■ **Excerpt**
Telehealth had been a small part of healthcare for many years, but the declaration of a Public Health Emergency (PHE) in 2020 accelerated both its use and scope when in-person healthcare services were simply not available. To meet the demand for care when medical offices were shut down and emergency departments were overwhelmed, there were multiple federal waivers enacted that allowed certain services (which previously required an in-person services) to be covered when rendered remotely. These waivers directly impacted beneficiaries enrolled in federal health care programs such as Medicare and Medicaid. While certain remote services had been available in rural areas, federal actions lifted those restrictions to allow remote services for beneficiaries in urban areas as well. Under the shadow of the PHE, multiple medical services including behavioral health, medical monitoring/management and primary care became widely available on a virtual basis. While the modality brought needed services to millions, it also brought billing challenges for providers and the increased risk of fraud by the unscrupulous.
The OIG was at the forefront of federal enforcement, starting in 2020, and recognized the potential for telehealth as a new opportunity for both increased medical access and for fraud. Starting in March of 2020, the OIG issued FAQs and other guidance to address, among other things, the waiver of patient copays for telehealth services and the application of waivers in both inpatient and outpatient settings. As the pandemic progressed, the complexity and implications of telehealth became increasingly evident, and the OIG responded with increased auditing, guidance and enforcement actions.

■ **Data under study**

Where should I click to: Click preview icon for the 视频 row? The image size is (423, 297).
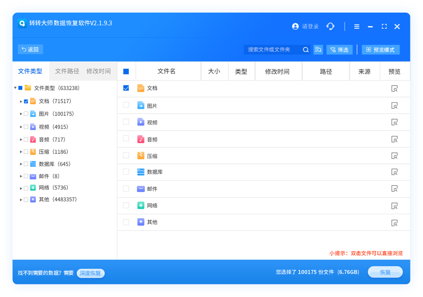(394, 122)
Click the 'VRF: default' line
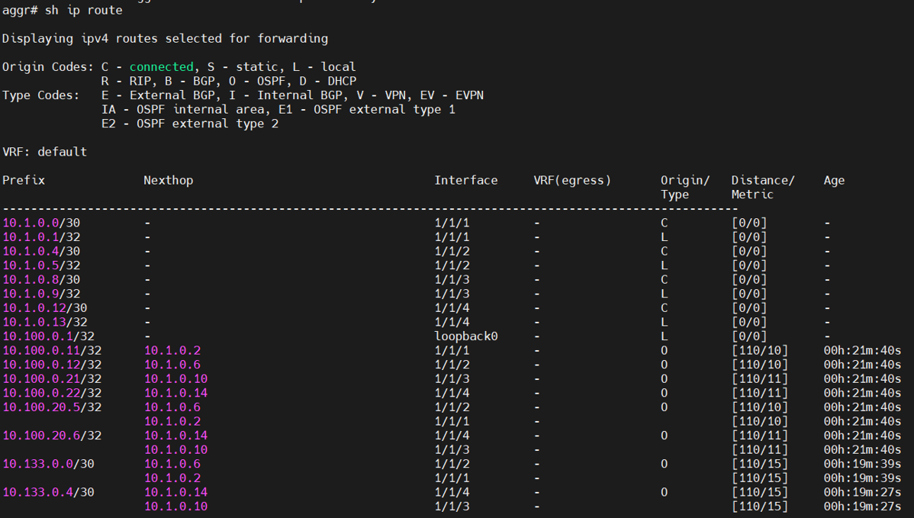 point(44,152)
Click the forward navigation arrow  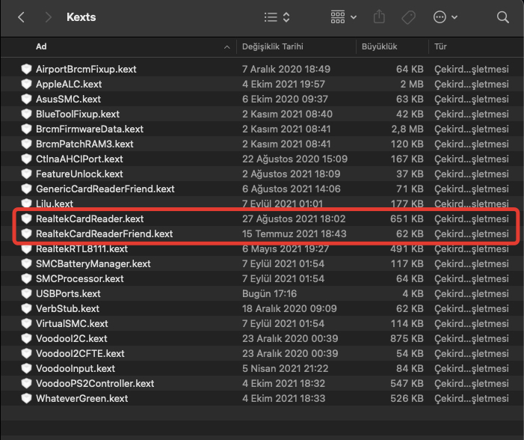(48, 16)
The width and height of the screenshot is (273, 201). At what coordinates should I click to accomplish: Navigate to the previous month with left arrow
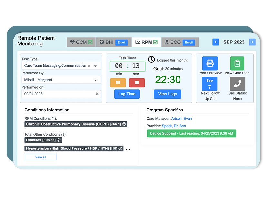coord(215,42)
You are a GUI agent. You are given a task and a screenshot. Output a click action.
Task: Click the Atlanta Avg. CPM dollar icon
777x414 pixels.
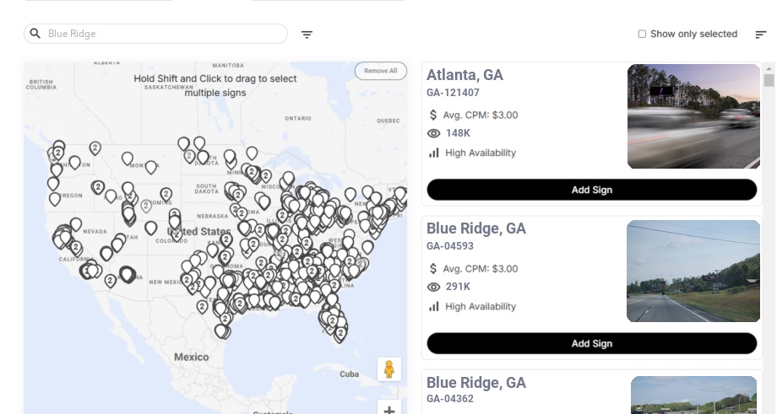point(434,115)
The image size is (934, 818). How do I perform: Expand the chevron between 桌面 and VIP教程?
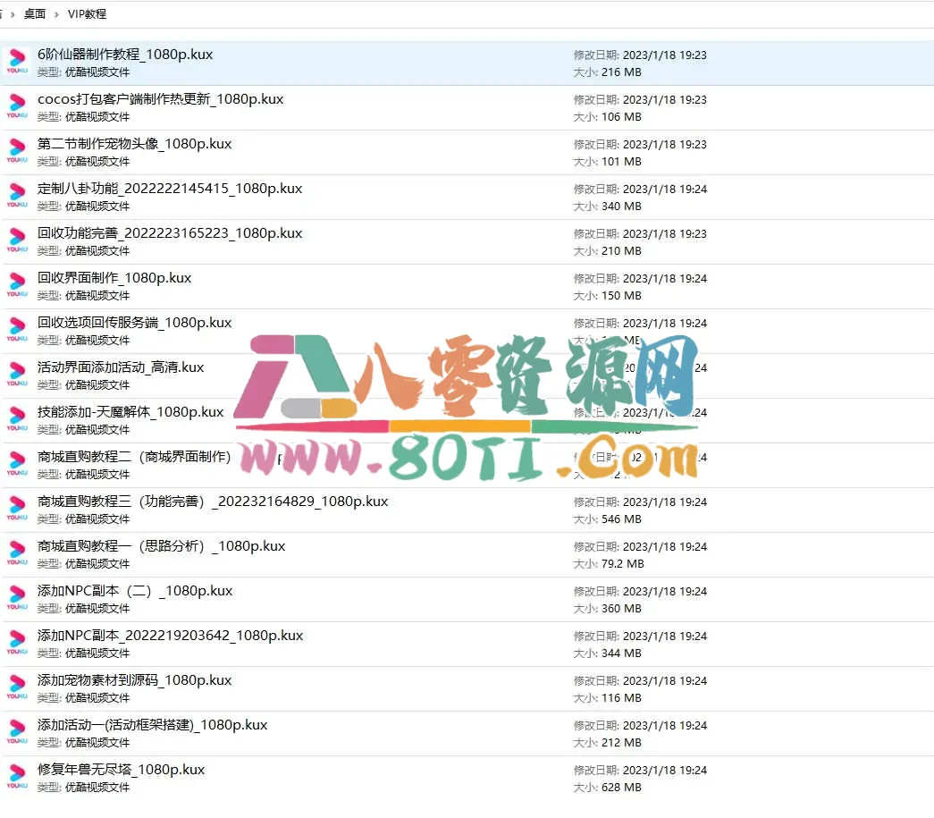pos(57,14)

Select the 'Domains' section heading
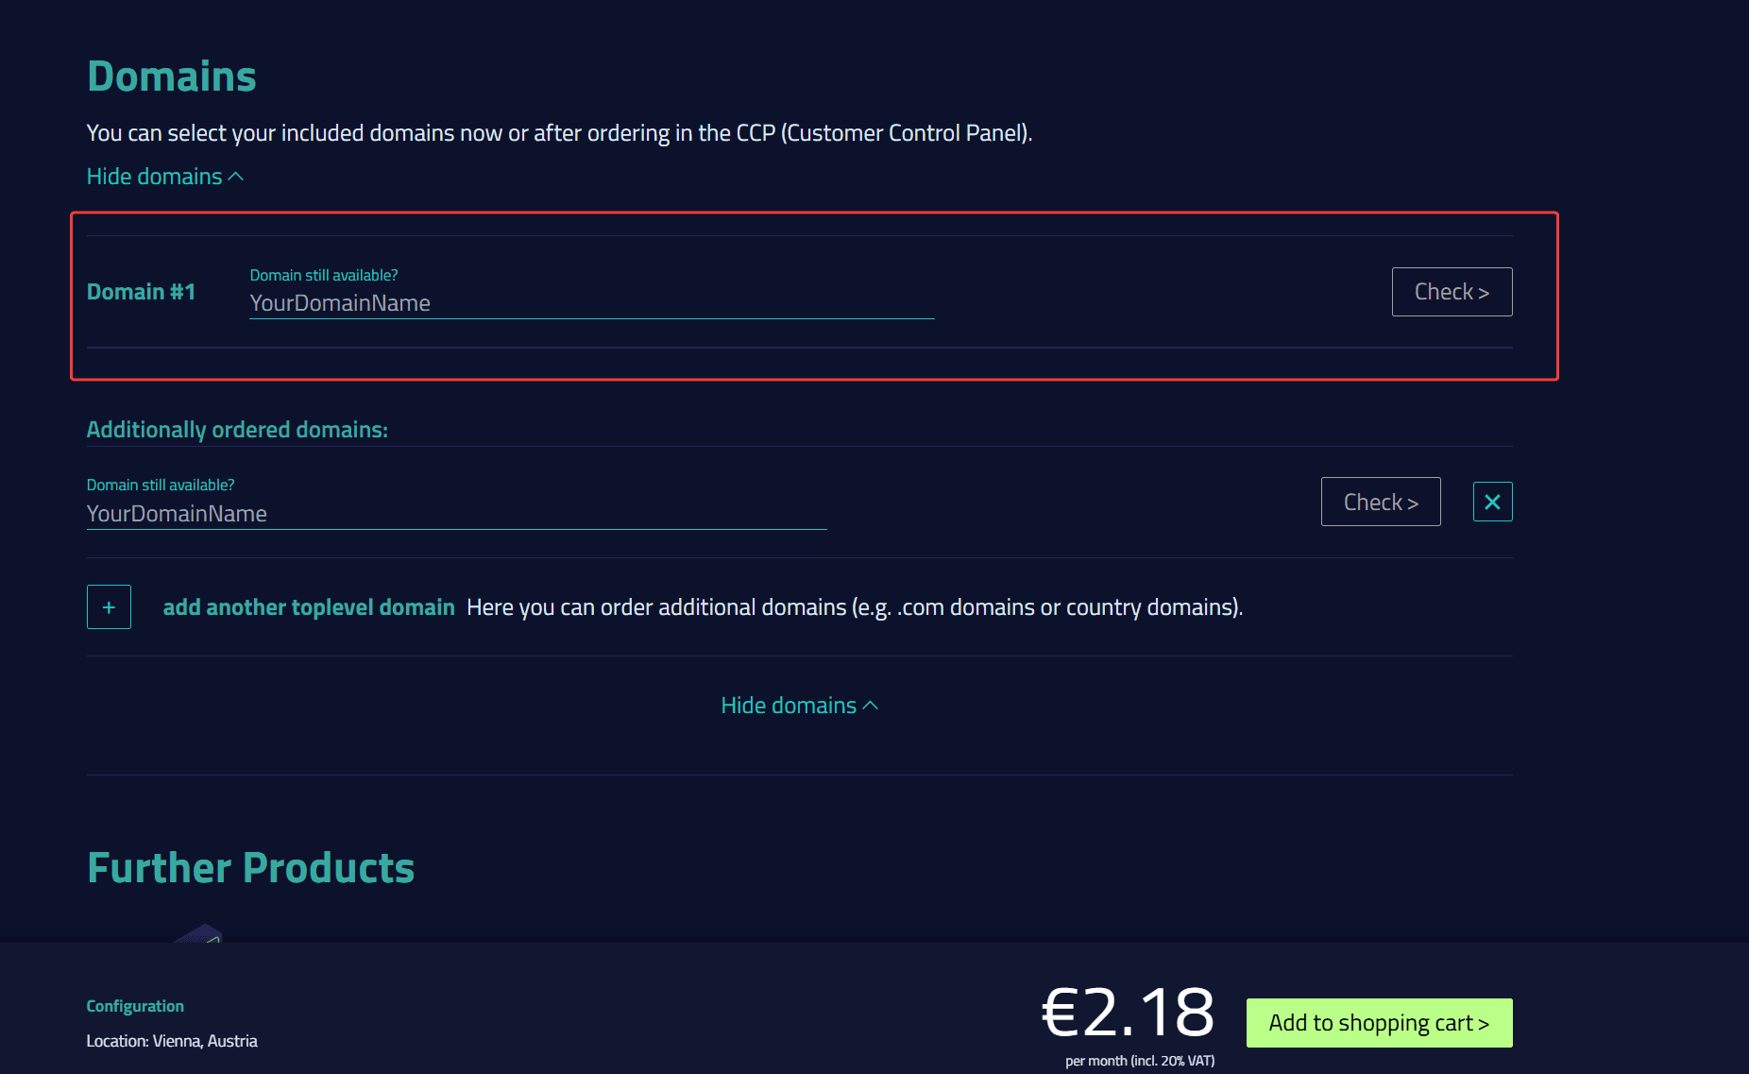[171, 76]
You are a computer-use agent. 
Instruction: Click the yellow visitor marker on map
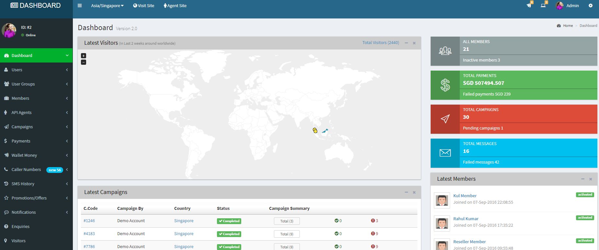click(x=315, y=131)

■ **To do**
• a. In the telehealth passage, write out the section from "The OIG was" up to and including "and enforcement actions.", swapping "guidance" for "direction".
• b. Pick up the telehealth passage after its final sentence and keep writing.

■ **Results**
• a.
The OIG was at the forefront of federal enforcement, starting in 2020, and recognized the potential for telehealth as a new opportunity for both increased medical access and for fraud. Starting in March of 2020, the OIG issued FAQs and other direction to address, among other things, the waiver of patient copays for telehealth services and the application of waivers in both inpatient and outpatient settings. As the pandemic progressed, the complexity and implications of telehealth became increasingly evident, and the OIG responded with increased auditing, direction and enforcement actions.

• b.
The OIG is conducting significant oversight work assessing telehealth services, including the impact of PHE flexibilities. A quick review of the OIG’s telehealth audits and studies in the last few years underscores the breadth of its work; the OIG has examined telehealth claim accuracy, finding that a substantial percentage of billed Medicare professional claims for telehealth services failed to meet CMS requirements; as well as establishing the challenges that states were facing with telehealth which include internet connectivity, provider training on the modality, privacy issues, interoperability issues and licensure reciprocity across state lines. The current OIG Work Plan also shows the focus of the OIG on this topic as well, with multiple telehealth-related activities that have been added since the PHE commenced.
Telehealth has become a hot topic for states, providers and the healthcare industry. To better inform and support these stakeholders, the OIG has created a dedicated resource webpage, to increase access to needed information about the work of the OIG to monitor telehealth use and misuse. This page includes links to the OIG Work Plan which can be easily searched for telehealth topics, as well as OIG Evaluations and Inspections reports and audits that focus on telehealth-related risks.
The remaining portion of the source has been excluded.